(Collected data)
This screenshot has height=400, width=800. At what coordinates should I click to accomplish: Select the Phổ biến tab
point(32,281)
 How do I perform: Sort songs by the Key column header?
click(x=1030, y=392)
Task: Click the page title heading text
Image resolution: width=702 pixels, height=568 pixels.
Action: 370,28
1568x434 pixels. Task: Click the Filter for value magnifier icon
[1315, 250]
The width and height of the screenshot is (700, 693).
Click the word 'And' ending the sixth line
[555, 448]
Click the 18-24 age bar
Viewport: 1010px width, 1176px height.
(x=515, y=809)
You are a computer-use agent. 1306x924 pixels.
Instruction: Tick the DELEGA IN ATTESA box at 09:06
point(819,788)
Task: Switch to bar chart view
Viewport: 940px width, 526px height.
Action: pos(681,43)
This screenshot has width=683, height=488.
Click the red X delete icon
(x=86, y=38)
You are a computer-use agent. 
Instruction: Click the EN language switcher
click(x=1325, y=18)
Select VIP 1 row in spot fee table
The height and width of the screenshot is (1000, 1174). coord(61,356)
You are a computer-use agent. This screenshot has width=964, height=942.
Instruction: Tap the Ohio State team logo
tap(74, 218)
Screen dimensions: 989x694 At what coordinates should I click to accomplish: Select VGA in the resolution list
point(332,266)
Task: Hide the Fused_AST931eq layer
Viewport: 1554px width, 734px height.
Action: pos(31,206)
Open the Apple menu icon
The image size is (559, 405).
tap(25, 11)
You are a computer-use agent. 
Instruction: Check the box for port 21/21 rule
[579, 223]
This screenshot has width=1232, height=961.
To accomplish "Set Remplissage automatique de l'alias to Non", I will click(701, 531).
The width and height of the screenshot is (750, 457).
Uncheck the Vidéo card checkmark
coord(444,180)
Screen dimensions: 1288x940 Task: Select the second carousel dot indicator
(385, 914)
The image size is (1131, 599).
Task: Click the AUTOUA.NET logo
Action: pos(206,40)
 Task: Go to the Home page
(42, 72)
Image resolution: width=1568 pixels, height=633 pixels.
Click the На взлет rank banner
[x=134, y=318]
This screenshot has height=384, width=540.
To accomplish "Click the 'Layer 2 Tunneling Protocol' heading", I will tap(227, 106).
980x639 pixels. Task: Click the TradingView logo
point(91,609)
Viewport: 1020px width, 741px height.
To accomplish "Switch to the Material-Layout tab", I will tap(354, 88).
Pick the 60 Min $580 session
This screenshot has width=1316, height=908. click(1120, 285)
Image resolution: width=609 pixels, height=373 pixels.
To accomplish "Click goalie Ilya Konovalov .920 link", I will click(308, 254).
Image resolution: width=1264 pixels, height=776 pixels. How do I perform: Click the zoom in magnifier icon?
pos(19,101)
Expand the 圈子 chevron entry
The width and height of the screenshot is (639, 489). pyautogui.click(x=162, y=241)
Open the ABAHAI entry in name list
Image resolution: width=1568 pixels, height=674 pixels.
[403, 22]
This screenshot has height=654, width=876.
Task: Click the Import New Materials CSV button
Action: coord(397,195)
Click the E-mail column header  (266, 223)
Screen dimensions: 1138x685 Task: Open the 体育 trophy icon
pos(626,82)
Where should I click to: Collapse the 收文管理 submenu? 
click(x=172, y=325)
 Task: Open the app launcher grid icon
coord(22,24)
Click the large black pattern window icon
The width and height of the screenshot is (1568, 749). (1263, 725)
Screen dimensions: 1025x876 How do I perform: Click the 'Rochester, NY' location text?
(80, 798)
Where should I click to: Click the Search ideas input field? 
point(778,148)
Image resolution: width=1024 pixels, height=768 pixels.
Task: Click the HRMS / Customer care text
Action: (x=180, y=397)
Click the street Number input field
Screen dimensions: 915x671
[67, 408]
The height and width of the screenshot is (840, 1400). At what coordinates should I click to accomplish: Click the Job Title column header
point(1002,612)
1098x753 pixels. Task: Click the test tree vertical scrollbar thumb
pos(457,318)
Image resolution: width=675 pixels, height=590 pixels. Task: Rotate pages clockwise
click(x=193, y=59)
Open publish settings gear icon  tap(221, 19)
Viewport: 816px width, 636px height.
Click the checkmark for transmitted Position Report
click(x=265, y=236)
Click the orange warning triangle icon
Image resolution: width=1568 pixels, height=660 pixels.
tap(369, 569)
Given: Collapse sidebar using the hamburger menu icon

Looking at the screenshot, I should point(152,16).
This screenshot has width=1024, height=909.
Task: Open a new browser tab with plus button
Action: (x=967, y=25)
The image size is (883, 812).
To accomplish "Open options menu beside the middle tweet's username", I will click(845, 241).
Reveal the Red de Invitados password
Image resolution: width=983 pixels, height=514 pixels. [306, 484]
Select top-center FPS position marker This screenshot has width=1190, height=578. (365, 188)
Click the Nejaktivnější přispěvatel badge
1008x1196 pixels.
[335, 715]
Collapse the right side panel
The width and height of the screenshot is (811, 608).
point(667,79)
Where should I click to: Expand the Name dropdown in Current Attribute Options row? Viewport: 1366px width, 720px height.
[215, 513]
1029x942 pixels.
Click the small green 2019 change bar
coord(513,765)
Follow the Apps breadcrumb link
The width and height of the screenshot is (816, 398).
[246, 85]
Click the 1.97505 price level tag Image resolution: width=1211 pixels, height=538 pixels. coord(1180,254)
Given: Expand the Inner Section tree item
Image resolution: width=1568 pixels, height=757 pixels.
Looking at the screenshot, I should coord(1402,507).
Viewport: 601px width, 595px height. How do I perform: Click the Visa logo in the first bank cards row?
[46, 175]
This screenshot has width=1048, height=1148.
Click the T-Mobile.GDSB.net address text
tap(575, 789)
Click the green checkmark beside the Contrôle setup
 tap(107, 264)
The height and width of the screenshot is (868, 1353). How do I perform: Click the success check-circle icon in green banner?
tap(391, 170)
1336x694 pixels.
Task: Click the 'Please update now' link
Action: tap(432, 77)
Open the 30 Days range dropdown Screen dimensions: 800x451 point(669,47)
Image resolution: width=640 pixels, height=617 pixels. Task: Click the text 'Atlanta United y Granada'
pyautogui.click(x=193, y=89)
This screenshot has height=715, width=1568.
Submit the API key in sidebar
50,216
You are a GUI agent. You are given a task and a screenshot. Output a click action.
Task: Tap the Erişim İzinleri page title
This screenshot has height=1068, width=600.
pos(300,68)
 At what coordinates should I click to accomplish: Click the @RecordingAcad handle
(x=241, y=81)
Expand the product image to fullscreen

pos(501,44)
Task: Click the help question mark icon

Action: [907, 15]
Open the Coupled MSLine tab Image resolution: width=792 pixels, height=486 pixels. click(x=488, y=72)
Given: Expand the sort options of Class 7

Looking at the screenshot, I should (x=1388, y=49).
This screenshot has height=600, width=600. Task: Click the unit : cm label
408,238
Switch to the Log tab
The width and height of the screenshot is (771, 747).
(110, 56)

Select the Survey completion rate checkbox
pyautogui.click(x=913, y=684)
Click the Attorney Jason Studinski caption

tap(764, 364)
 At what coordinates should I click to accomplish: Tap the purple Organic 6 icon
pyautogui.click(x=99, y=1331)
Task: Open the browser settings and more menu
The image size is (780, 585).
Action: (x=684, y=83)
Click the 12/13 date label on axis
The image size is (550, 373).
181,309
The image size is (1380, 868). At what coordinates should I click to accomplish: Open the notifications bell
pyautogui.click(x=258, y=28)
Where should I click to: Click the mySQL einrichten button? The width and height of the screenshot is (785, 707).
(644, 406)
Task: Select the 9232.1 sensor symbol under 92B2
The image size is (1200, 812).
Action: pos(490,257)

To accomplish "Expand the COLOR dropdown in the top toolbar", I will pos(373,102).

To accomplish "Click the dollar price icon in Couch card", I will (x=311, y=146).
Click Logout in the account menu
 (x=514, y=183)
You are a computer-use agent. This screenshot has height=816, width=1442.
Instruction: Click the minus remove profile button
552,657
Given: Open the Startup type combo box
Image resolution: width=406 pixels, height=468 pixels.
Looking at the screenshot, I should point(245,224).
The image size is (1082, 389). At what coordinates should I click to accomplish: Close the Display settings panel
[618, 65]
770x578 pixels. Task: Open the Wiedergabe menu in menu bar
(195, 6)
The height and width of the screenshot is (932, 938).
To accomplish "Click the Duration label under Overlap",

#### Prompt
If a line of the data contains the string "computer", count it; then give the total alone.

#### Problem solution
5